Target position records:
──────
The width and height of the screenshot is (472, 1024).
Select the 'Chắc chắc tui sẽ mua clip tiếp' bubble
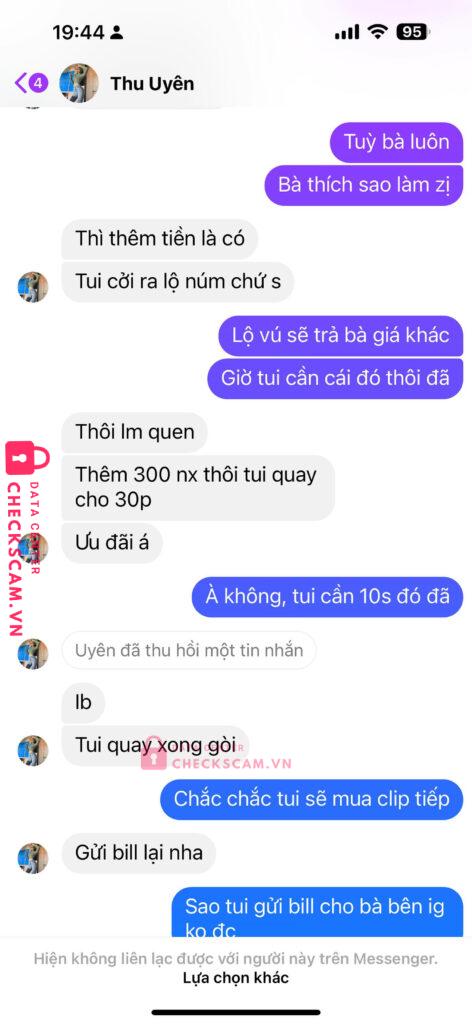311,799
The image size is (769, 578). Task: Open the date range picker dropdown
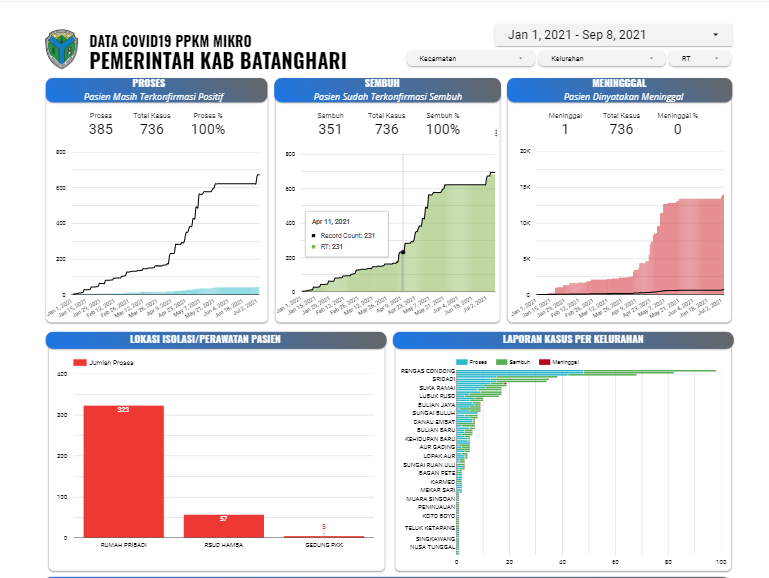point(613,35)
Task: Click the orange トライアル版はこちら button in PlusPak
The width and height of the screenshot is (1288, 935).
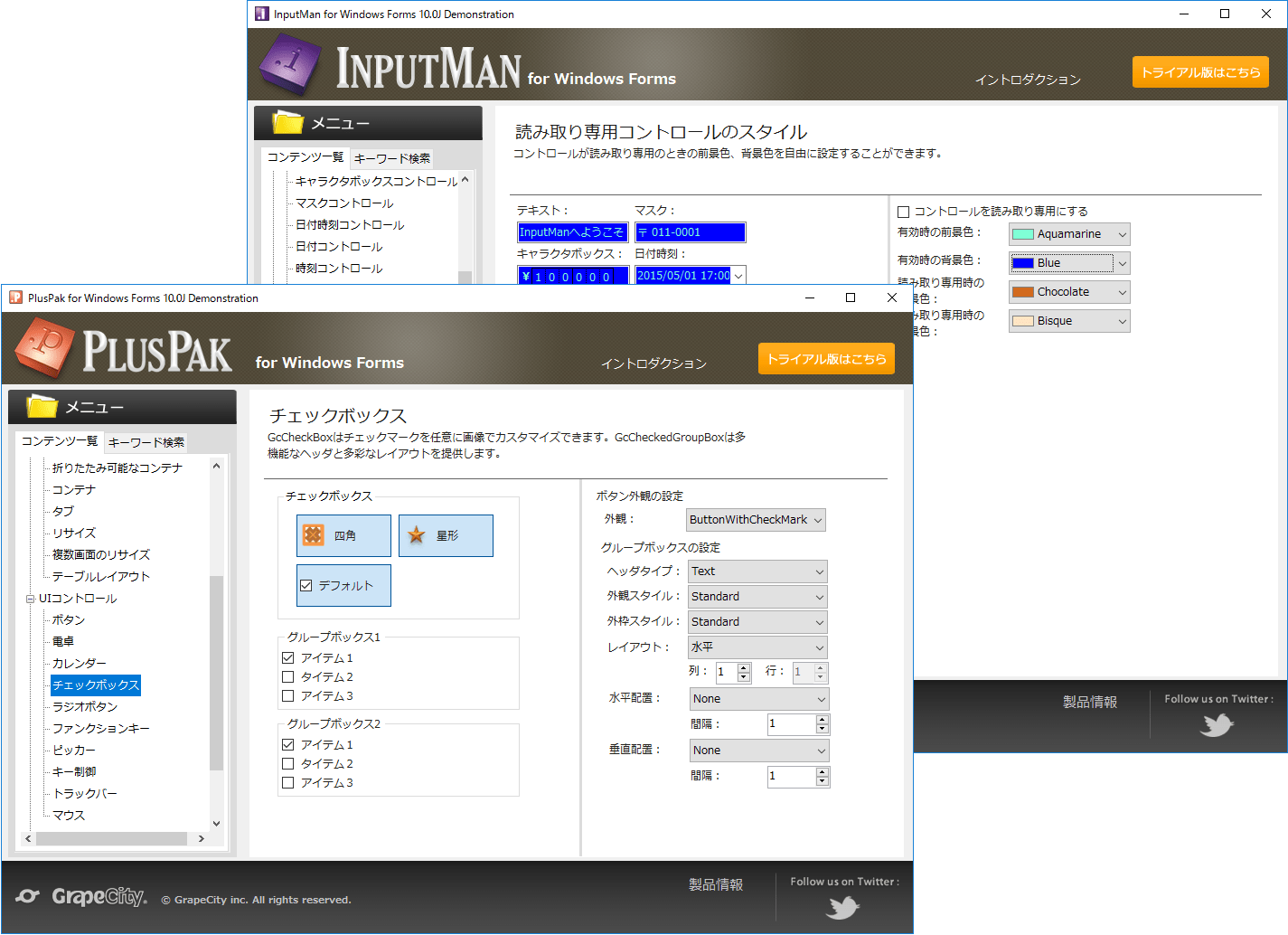Action: tap(825, 358)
──────
PROBLEM REQUIREMENTS
Extract every line of text from all of the entries above word for word, leaving the pictures out.

SOLUTION
The width and height of the screenshot is (472, 1024).
Select the 'Chắc chắc tui sẽ mua clip tiếp' bubble
311,799
The image size is (769, 578). Task: Open the date range picker dropdown
point(613,35)
Task: Click the orange トライアル版はこちら button in PlusPak
The width and height of the screenshot is (1288, 935).
Action: tap(825, 358)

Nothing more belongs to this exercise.